The problem with wanting the tax code to be “simpler, fairer,” and “pro-growth” is that it’s impossible to achieve all three at the same time. You can make the tax code simpler and more pro-growth by taxing everyone at the same rate, but that’s less fair because if Joe earns 10 times more than Sam, whatever percentage they both pay in taxes will pinch Joe a lot less than it pinches Sam. If your main concern is to make the tax system fairer, on the other hand, the best way is to make Joe pay a higher percentage of his income than Sam, to make Sam pay a higher percentage of his income than the next guy down the income scale, and so on, until you reach zero at an income level that allows a family to pay for the bare minimum required to survive in the richest nation on earth. But that certainly isn’t simpler, and it won’t foster growth (long-term growth, anyway) as fast as a lower tax on high incomes would.

Do not expect the Bush campaign to acknowledge these contradictions publicly anytime soon. But if you want to read a fairly candid assessment by the Bush administration of these and other problems inherent in a radical overhaul of the tax system, Ron Suskind has just posted a Nov. 2002 document summarizing the views of former Treasury Secretary Paul O’Neill, former Council of Economic Advisers Chairman Glenn Hubbard, and others who then served on Bush’s economic team. The options they considered were a flat income tax; a flat consumption tax; an “add-on value-added tax” (i.e., a flat consumption tax supplemented by a tax on high incomes); an “income value added tax with Social Security tax integration” (too complicated to explain—see the document); and minor tax reform accompanied by a reduction in the tax on capital income.
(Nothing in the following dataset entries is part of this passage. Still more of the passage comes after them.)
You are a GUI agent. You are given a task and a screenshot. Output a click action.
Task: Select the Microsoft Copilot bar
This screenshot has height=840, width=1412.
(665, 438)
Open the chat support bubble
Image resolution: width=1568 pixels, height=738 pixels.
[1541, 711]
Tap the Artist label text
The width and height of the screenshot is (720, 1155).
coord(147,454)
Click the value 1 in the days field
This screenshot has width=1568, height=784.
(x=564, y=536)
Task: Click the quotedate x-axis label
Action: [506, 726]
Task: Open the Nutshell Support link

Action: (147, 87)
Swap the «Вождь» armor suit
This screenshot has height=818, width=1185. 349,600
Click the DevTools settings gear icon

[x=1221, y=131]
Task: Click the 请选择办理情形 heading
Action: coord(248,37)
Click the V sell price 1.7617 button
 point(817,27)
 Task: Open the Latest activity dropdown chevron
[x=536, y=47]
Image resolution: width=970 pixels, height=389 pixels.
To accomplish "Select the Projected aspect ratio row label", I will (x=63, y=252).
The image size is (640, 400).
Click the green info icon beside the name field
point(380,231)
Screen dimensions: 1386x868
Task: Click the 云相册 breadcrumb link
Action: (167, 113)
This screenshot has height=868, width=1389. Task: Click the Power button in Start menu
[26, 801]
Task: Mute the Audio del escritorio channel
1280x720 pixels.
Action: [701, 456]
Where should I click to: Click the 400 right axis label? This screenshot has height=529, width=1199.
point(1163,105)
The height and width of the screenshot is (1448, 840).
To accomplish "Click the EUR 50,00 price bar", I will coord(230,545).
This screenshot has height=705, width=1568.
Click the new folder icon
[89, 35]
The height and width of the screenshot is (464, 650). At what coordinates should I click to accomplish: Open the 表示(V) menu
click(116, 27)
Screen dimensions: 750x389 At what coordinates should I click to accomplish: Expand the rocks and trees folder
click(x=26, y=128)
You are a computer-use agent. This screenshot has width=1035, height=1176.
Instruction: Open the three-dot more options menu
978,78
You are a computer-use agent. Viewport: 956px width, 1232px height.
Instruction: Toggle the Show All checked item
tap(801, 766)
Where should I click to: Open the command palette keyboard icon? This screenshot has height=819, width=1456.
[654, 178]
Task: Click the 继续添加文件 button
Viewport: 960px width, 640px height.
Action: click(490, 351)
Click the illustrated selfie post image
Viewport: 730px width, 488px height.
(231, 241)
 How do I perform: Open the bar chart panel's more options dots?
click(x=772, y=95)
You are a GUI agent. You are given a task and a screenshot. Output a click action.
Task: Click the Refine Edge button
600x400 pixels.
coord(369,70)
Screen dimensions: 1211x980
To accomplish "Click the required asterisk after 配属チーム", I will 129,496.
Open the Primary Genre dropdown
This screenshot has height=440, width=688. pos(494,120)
Although the document is the work of many different people advancing many different agendas, two points of consensus emerge:

1) There’s very little real concern about fairness, although there is some concern about how a perception of unfairness might imperil passage of the legislation. The principal goal is unashamedly to lower taxes on higher incomes.2) Despite the authors’ professed concern that the tax system reward hard work, the Earned Income Tax Credit, whose expansion during the 1990s was Bill Clinton’s most significant poverty-fighting policy, is offered as a prime example of the current system’s burdensome “complexity.” The Bushies don’t even pretend to favor an alternative way to help the working poor. Ironically, the EITC was originally a conservative idea because it encouraged people to get off the dole.

This doesn’t come as a huge surprise, but it’s nice to have the evidence.